Recognizing your business’s need to make changes to your operations is the first step in the process improvement process, but how you go about it will make or break your business. When you engage only internal resources to make a plan for improvement and then implement that plan, you are at the mercy of their time and knowledge. While you know your business better than any outsider, you are also limited to possible solutions because you have not been through this a hundred times before. You’ll suffer through the trial and error process at the expense of your business.
Within any organization, you’re constantly keeping up with everyday maintenance, finding ways to improve upon your current state, and monitoring what your competitors are doing to increase their value. There are plenty of things you can do on your own to help improve certain aspects of your business, but when you need to make a major overhaul to one area or the entire organization, it’s time to call in the experts.
Your Business is Like Your Home
When renovating your kitchen, you wouldn’t hand each family member a sledge hammer and tell them to start the demo or let each of them take a corner of the room to put in the specific things they want. During the renovation, they also have to keep up with their regular duties throughout, so the improvements would be done at different paces, with different levels of craftsmanship. Unless your family is made up of an interior designer, an electrician, a plumber, a carpenter, and a general contractor, your kitchen probably isn’t going to turn out better than it was before.
When your organization approaches process improvement plans, a functional cross-departmental plan is unlikely to emerge in a timely manner. Even with a plan, you need to trust that your people know what they are doing and can actually do it while keeping up with their regular workload. Does your organization have an expert for each aspect of the change who can devote the necessary time to execute the process improvement plan on time? If not, this may not be the right approach.
If you are able to complete this change without outside assistance, you may enjoy some short-term benefits. However, when things start to breakdown, you will have to go back and try to fix them, adding to the cost of the process improvement. Continuing to patch-up parts of your business over the long-term will reduce your overall efficiency and chip-away at your bottom-line year after year.
Buying the “How To” isn’t a Sure Thing
Some organizations believe that they just need the right plan, and everything else will fall into place. These organizations will pay an outside firm for an assessment and purchase a “How To” guide based on the results. While they may have the manual telling them what to do to make the changes they desire, they are often unable to fully implement the outlined process improvements.
If this was how you planned to renovate your kitchen, the results would be better than the first approach. Hiring an interior designer is the right move, but reading about how to install electrical, gas lines, and plumbing doesn’t guarantee everything will function.
Leave it to the Experts
By bringing in outside resources specializing in operational process improvement and organizational restructuring, you remove much of the risk and stand to achieve better results in less time than an internal approach. Their people will do all of the work and your people will reap the benefits. While having someone else complete the entire project from development through implementation may cost more in the immediate future, the guaranteed success and long-term benefits make it the obvious choice.

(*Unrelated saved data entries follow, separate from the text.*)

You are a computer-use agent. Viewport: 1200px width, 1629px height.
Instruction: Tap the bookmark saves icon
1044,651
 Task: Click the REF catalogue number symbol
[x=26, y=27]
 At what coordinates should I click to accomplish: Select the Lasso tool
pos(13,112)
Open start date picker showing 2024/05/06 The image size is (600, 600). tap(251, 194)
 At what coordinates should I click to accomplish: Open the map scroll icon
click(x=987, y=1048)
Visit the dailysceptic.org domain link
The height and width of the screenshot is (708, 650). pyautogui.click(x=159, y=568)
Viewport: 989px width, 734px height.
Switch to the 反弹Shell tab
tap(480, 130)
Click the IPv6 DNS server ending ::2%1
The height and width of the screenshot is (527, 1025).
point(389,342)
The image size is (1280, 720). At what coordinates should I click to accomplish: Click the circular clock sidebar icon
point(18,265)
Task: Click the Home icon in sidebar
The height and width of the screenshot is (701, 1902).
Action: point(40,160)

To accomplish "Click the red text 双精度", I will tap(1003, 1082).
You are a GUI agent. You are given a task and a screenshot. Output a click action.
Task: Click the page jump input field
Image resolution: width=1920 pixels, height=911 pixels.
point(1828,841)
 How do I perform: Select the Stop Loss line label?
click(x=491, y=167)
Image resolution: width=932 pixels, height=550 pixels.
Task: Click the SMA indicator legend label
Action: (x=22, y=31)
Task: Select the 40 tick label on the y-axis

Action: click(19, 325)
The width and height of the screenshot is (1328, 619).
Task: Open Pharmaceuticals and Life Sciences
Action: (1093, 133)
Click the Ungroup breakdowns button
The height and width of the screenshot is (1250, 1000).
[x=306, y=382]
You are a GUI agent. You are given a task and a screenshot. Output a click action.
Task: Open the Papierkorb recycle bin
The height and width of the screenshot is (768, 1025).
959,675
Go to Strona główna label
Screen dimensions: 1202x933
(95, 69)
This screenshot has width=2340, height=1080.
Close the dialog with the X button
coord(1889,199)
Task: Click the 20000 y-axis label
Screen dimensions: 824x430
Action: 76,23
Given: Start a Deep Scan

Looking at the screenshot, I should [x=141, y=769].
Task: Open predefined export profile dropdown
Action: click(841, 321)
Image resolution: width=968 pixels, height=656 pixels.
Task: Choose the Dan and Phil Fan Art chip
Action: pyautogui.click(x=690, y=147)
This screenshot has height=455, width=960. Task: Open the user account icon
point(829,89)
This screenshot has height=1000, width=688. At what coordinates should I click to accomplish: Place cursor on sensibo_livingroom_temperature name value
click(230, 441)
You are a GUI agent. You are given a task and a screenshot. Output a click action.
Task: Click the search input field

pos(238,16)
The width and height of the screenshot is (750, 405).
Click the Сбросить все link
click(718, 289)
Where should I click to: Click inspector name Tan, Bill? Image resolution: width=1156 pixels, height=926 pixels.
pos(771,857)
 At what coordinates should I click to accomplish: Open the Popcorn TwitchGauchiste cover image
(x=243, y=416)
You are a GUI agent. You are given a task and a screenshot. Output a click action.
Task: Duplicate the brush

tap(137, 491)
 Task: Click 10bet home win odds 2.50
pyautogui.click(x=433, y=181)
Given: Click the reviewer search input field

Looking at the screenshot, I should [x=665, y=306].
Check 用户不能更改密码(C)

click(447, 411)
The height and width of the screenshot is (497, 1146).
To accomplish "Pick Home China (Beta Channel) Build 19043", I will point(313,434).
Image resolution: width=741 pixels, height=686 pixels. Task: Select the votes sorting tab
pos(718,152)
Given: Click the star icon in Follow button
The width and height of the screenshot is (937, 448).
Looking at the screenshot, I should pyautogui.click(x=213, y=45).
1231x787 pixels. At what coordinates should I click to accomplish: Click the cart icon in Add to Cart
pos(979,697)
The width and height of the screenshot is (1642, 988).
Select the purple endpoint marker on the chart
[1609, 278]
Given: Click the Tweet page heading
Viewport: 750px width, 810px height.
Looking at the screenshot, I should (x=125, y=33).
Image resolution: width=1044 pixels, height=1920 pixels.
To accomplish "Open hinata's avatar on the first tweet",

Selecting a contractor with an experienced crew to design your dream kitchen and meticulously complete each piece of the renovation to your exact standards, will ensure your kitchen is done right the first time. Investing in the right resources adds value to your home and increases the overall functionality of your household.
Taking the opportunity to invest in your business when making process improvement changes is crucial to achieving your long-term goals and ensures the change doesn’t shift your business in the wrong direction. In the end, your staff will have the tools and training to maintain the new processes.